The assigned client IP addresses (the IP address range setting in a Server configuration for Tunnel) are not visible to other devices on the network. Microsoft Tunnel Gateway uses port address translation (PAT). PAT is a type of network address translation (NAT) where multiple private IP addresses from the Server configuration are mapped into a single IP (many-to-one) by using ports. Client traffic will have the source IP address of the Linux server host.
Break and inspect:
Many enterprise networks enforce network security for internet traffic using technologies like proxy servers, firewalls, SSL break and inspect, deep packet inspection, and data loss prevention systems. These technologies provide important risk mitigation for generic internet requests but can dramatically reduce performance, scalability, and the quality of end user experience when applied to Microsoft Tunnel Gateway and Intune service endpoints.
The following outlines where break and inspect isn't supported. References are to the architecture diagram from the preceding section.
Break and inspect is not supported in the following areas:
- Tunnel Gateway doesn't support SSL break and inspect, TLS break and inspect, or deep packet inspection for client connections.
- The Use of firewalls, proxies, load balancers, or any technology that terminates and inspects the client sessions that go into the Tunnel Gateway isn't supported and will cause clients connections to fail. (Refer to F, D, and C in the Architecture diagram).
- If Tunnel Gateway uses an outbound proxy for internet access, the proxy server can't perform break and inspect. This is because Tunnel Gateway Management Agent uses TLS mutual authentication when connecting to Intune (Refer to 3 in the Architecture diagram above). If break and inspect is enabled on the proxy server, network admins that manage the proxy server must add the Tunnel Gateway server IP address and Fully Qualified Domain Name (FQDN) to an approve-list to these Intune endpoints.

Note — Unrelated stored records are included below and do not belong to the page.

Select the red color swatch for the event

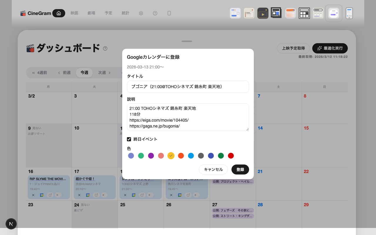tap(231, 156)
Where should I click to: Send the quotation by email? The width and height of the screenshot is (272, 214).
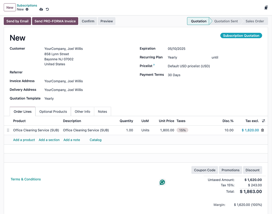17,21
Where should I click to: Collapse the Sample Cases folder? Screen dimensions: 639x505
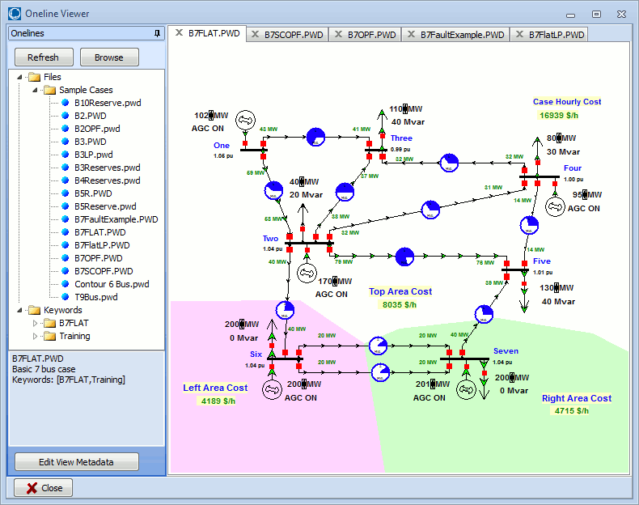point(35,90)
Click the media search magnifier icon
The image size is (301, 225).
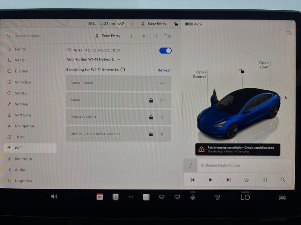tap(283, 180)
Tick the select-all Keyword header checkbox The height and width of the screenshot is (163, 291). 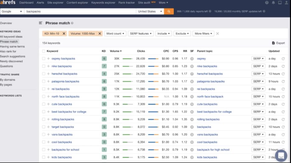[44, 51]
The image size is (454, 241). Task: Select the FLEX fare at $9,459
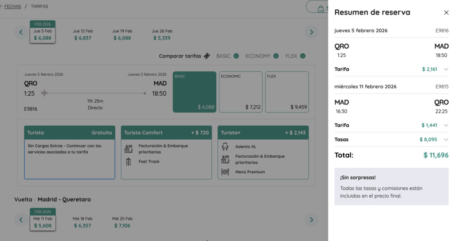pos(287,92)
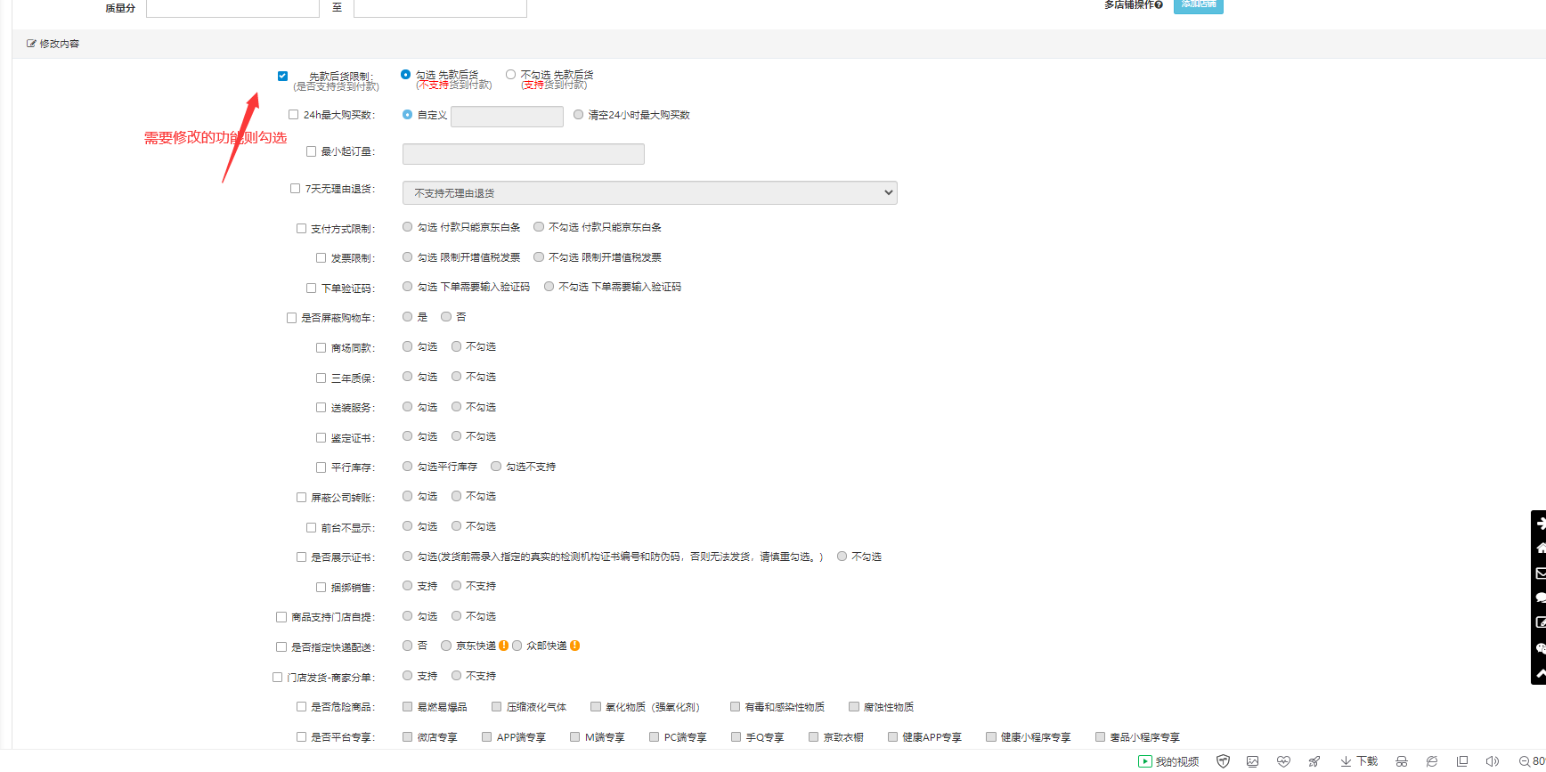Image resolution: width=1546 pixels, height=772 pixels.
Task: Open 下载 downloads in the status bar
Action: pyautogui.click(x=1359, y=761)
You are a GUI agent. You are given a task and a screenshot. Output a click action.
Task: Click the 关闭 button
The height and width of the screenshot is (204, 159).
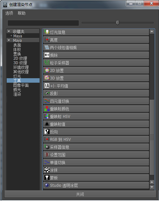[80, 194]
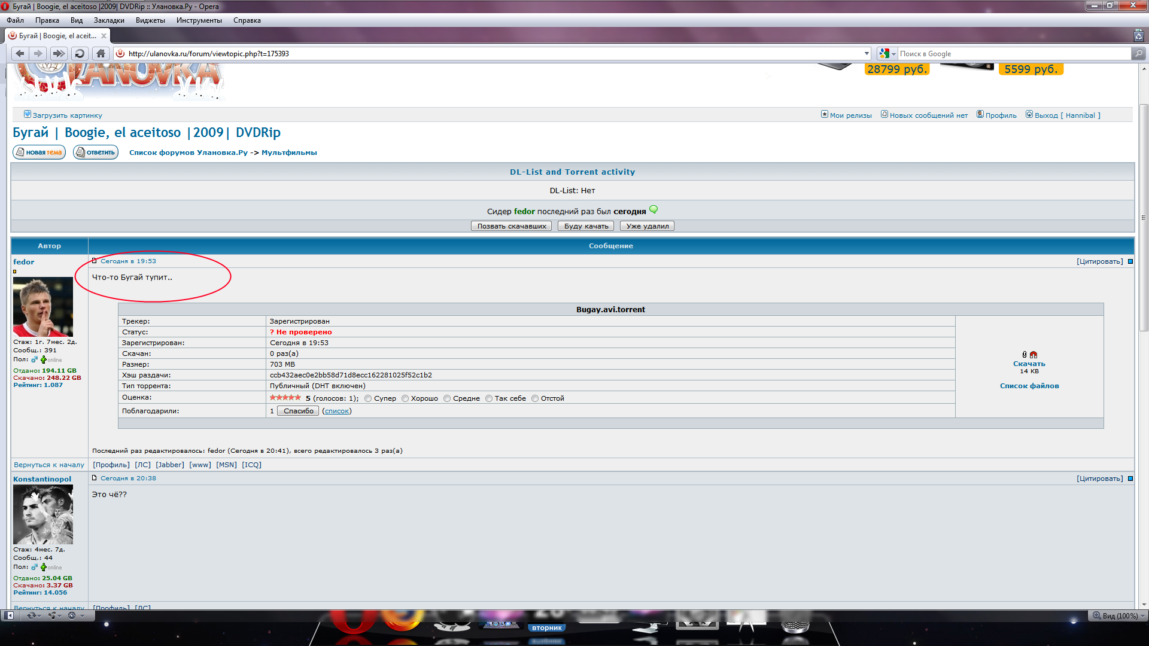
Task: Click the vertical page scrollbar thumb
Action: point(1144,215)
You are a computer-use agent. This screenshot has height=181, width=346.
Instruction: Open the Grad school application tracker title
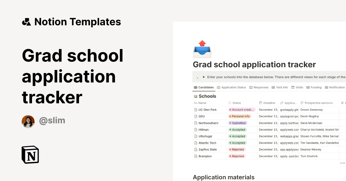click(254, 64)
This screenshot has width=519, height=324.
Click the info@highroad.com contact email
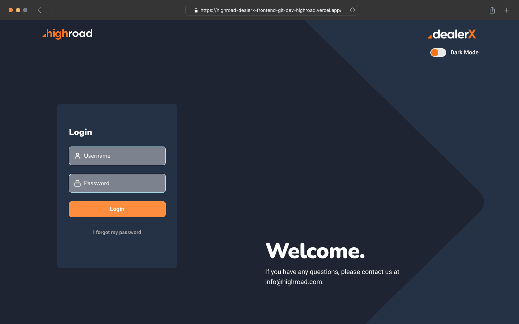(293, 282)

Conditional Access is done in the VPN client and based on the cloud app Microsoft Tunnel Gateway. Non-compliant devices won’t receive an access token from Azure AD and can't access the VPN server. For more information about using Conditional Access with Microsoft Tunnel, see Use Conditional Access with the Microsoft Tunnel.
The Management Agent is authorized against Azure AD using Azure app ID/secret keys.